The doctor sued Wilson and the station for defamation, claiming that the report led to the collapse of the his medical practice.

Neely's lawsuit was dismissed by a Travis County district judge, and in 2011 the Texas Third District Court of Appeals agreed that the suit lacked merit. The appeals court found that the news report was protected from a libel claim because it was "substantially true," but raised questions about the state's libel laws.

The news station and a reporters' organization urged the court to reject Neely's appeal.

"(Neely) presumes that a journalist reporting on a controversy can always know whether the accusations made by sources are valid," said a brief by the Reporters Committee for Freedom of the Press. "But the very purpose of journalism is to seek the positions of all sides to a controversy and accurately and fairly report the positions of those parties."

The appeals court noted that its finding was based on a two-page 1990 Supreme Court decision, McIlvain v.

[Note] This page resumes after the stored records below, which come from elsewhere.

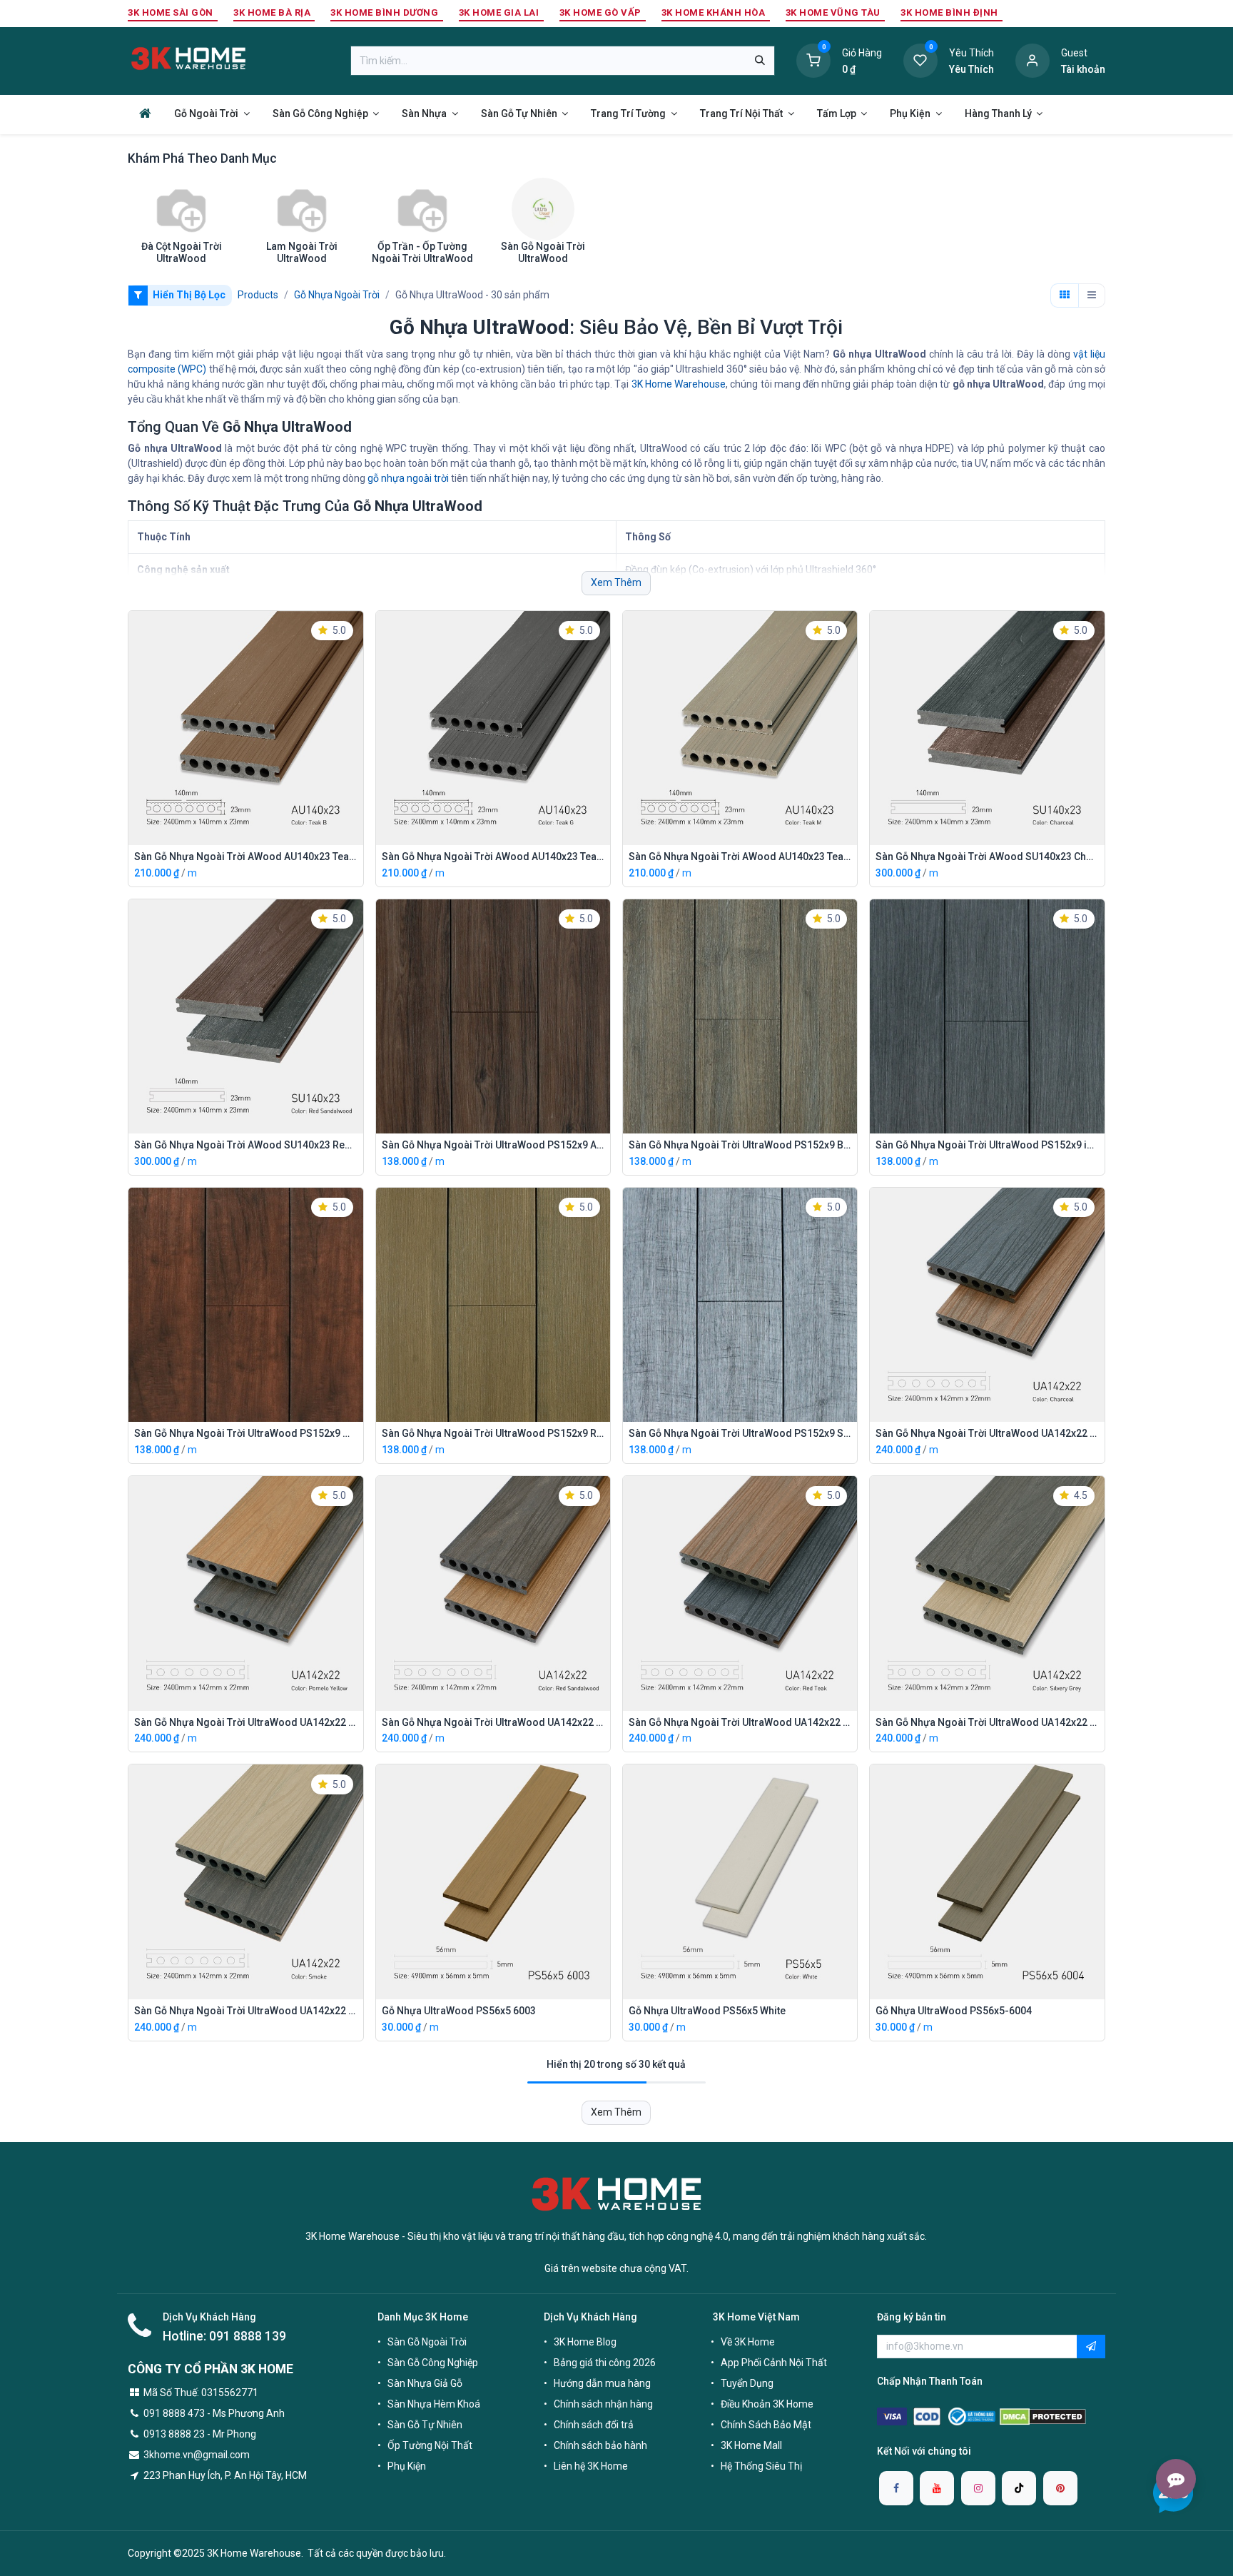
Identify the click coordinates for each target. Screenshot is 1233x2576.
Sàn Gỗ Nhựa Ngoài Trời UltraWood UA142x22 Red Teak (740, 1722)
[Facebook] (896, 2488)
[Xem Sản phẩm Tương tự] (356, 728)
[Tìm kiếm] (760, 60)
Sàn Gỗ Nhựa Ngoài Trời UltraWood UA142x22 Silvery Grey (987, 1722)
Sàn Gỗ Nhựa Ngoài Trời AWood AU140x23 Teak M (740, 856)
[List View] (1091, 295)
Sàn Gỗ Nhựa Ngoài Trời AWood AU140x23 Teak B (245, 856)
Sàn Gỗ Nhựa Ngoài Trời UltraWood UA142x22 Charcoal (987, 1433)
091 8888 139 (247, 2336)
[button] (356, 664)
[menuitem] (145, 113)
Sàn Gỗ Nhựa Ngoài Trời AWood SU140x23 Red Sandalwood (245, 1145)
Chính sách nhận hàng (603, 2404)
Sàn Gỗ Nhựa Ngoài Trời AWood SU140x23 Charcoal (987, 856)
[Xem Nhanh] (356, 632)
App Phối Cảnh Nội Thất (774, 2362)
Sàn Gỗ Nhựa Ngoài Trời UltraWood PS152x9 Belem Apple (740, 1145)
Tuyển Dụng (747, 2383)
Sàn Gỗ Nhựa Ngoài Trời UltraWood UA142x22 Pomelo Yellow (245, 1722)
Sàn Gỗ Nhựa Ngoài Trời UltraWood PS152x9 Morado (245, 1433)
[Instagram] (978, 2488)
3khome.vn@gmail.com (196, 2454)
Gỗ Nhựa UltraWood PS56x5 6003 (459, 2010)
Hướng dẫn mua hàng (602, 2383)
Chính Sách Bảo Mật (766, 2424)
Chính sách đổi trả (594, 2424)
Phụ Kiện (406, 2466)
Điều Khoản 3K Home (767, 2404)
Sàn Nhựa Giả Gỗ (424, 2383)
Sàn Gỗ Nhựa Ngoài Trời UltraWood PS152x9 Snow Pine (740, 1433)
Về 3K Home (748, 2342)
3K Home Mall (751, 2445)
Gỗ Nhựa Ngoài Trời (337, 294)
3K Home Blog (585, 2342)
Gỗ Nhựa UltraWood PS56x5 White (707, 2010)
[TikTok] (1019, 2488)
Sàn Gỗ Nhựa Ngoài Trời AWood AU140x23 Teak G (493, 856)
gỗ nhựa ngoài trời (408, 478)
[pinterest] (1060, 2488)
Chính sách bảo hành (600, 2445)
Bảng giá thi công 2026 (605, 2362)
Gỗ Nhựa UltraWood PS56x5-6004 (954, 2010)
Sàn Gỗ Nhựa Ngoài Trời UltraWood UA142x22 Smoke (245, 2010)
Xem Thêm (616, 582)
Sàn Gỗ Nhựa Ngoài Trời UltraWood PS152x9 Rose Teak (493, 1433)
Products (258, 294)
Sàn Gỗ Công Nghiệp (432, 2362)
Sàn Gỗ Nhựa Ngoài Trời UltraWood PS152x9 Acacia (493, 1145)
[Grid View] (1064, 295)
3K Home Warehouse (678, 384)
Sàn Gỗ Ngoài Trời (427, 2342)
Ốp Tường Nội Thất (429, 2445)
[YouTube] (937, 2488)
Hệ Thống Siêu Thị (761, 2466)
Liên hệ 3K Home (591, 2466)
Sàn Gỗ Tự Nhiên (424, 2424)
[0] (813, 60)
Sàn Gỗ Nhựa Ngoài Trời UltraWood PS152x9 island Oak (987, 1145)
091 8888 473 (174, 2413)
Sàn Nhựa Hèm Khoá (433, 2404)
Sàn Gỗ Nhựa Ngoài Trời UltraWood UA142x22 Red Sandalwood (493, 1722)
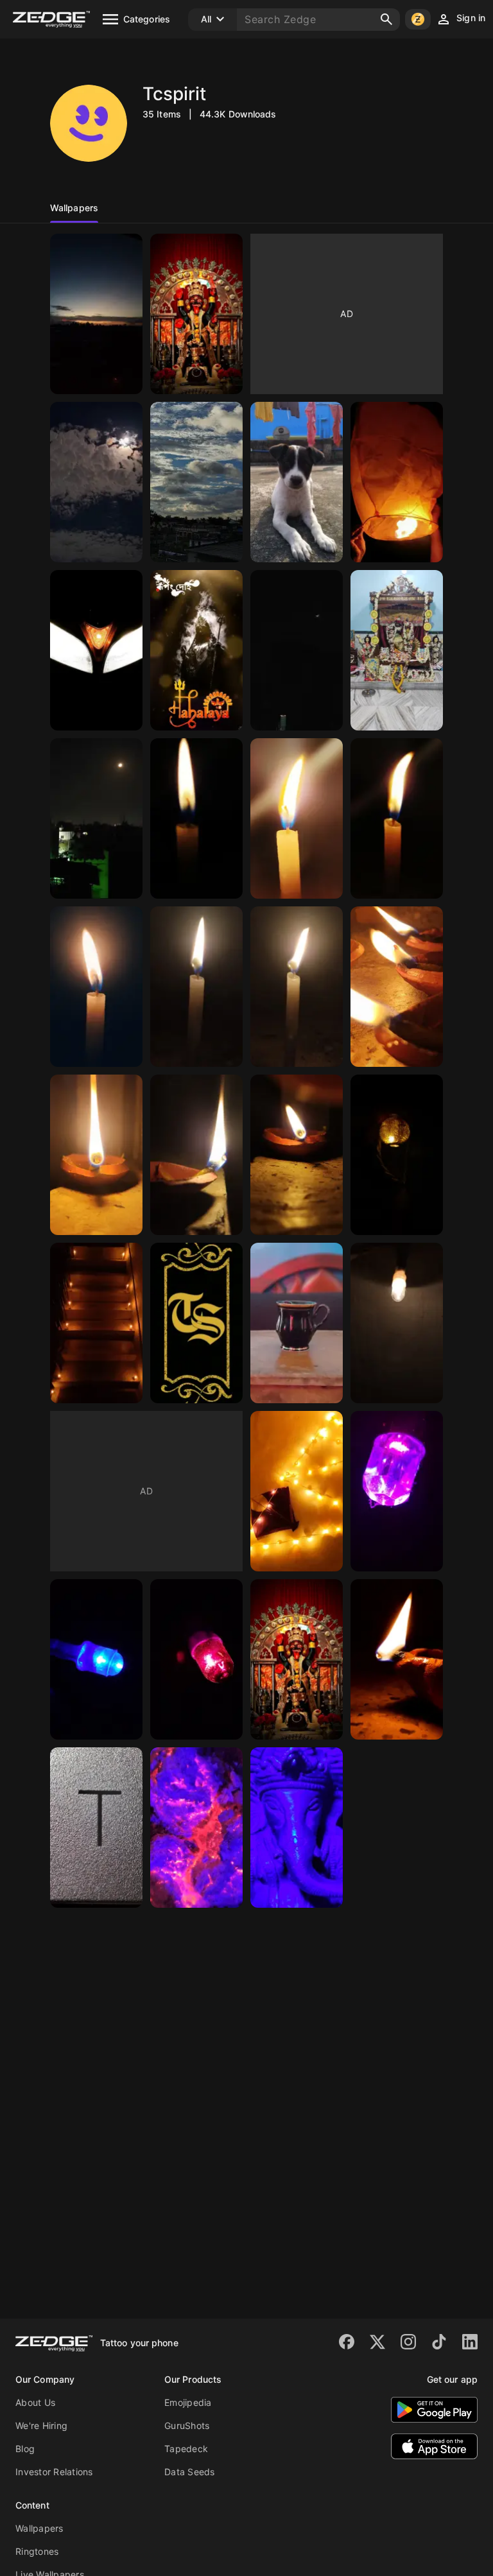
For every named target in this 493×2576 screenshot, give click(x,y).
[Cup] (296, 1323)
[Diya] (396, 1659)
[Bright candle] (296, 818)
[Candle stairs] (96, 1323)
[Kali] (196, 314)
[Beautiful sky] (196, 482)
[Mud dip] (396, 986)
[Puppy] (296, 482)
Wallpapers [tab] (74, 207)
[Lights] (396, 1155)
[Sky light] (396, 482)
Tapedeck (186, 2448)
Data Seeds (189, 2471)
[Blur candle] (196, 818)
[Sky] (96, 314)
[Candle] (396, 818)
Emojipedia (188, 2402)
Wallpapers (39, 2528)
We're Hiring (41, 2425)
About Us (35, 2402)
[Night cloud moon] (96, 482)
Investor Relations (54, 2471)
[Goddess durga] (196, 650)
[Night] (96, 818)
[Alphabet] (96, 1827)
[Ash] (196, 1827)
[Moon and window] (296, 650)
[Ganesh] (296, 1827)
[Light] (396, 1323)
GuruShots (186, 2425)
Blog (25, 2448)
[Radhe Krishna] (396, 650)
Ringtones (36, 2551)
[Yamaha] (96, 650)
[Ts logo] (196, 1323)
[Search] (386, 19)
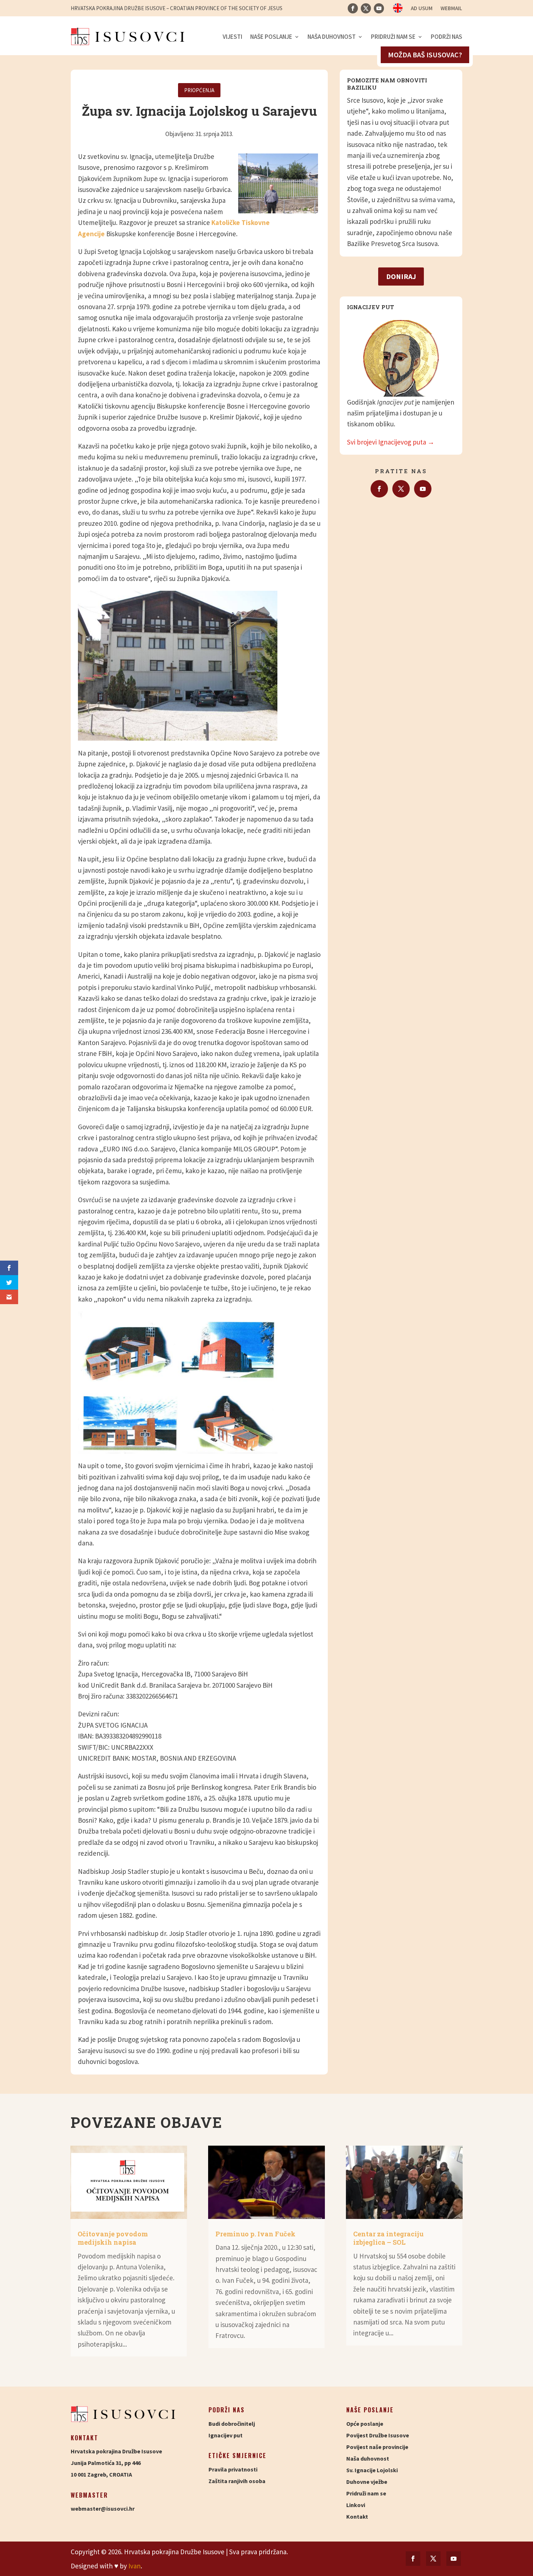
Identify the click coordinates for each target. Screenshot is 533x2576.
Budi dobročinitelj (231, 2423)
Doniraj (401, 276)
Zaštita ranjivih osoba (236, 2481)
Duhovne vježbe (366, 2481)
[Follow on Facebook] (353, 8)
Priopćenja (199, 90)
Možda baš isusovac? (425, 54)
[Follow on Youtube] (379, 8)
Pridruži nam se (393, 37)
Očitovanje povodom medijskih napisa (113, 2238)
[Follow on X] (366, 8)
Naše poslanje (271, 37)
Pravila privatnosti (232, 2469)
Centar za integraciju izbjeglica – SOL (388, 2238)
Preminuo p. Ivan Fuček (255, 2233)
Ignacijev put (225, 2435)
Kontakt (357, 2516)
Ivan (134, 2565)
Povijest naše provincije (377, 2446)
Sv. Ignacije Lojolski (372, 2470)
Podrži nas (446, 37)
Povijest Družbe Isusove (377, 2435)
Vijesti (232, 37)
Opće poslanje (364, 2423)
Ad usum (422, 9)
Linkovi (355, 2505)
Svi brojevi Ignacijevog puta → (390, 442)
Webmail (451, 9)
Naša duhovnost (331, 37)
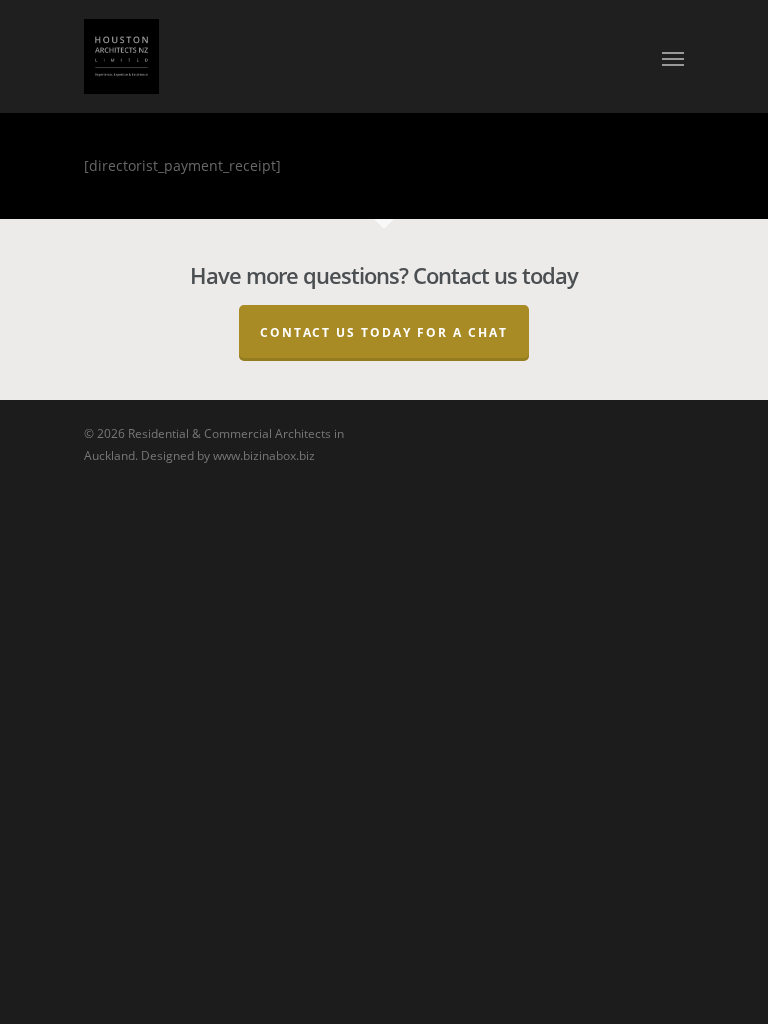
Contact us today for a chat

Jacobs, that did not specifically reference the third-party rule.

But Neely argued that the third-party standard would give reporters and media outlets "blanket immunity" from lawsuits.

"Because nearly any story can be reported in a 'he-said-she-said' format, such a rule would in essence make it impossible to sue a media defendant for libel in this state. That is far too much power to give the media or any other group," Neely argued in a brief.

The high court made the announcement on June 15 and stated the case will be heard in the fall.